[Task requirements]: Write out an exact copy of the line containing "567x552 pixels." and all lines that follow it in the data below, leaving out pictures.

[Input]:
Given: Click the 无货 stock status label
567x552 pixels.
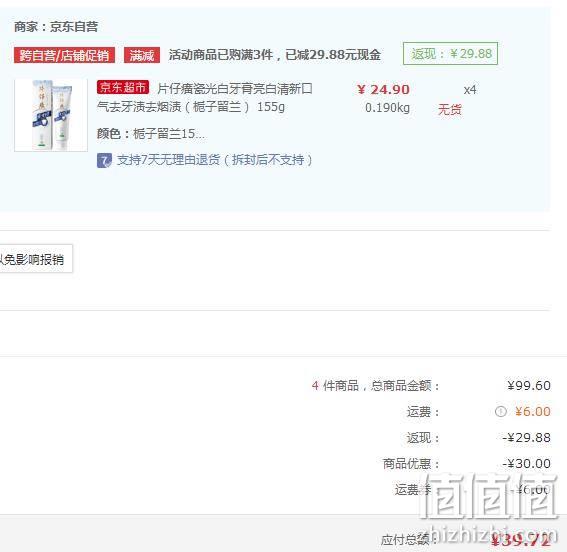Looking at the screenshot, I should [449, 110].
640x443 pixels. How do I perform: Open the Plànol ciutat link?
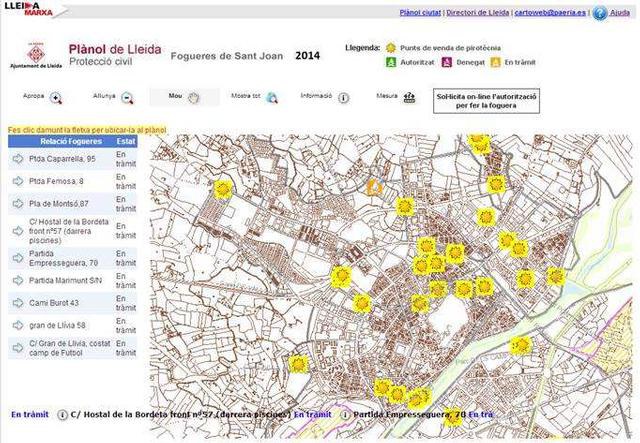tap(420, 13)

[Exercise response]:
567x552 pixels.
Looking at the screenshot, I should [449, 110].
640x443 pixels. How do I perform: Open the Plànol ciutat link?
tap(420, 13)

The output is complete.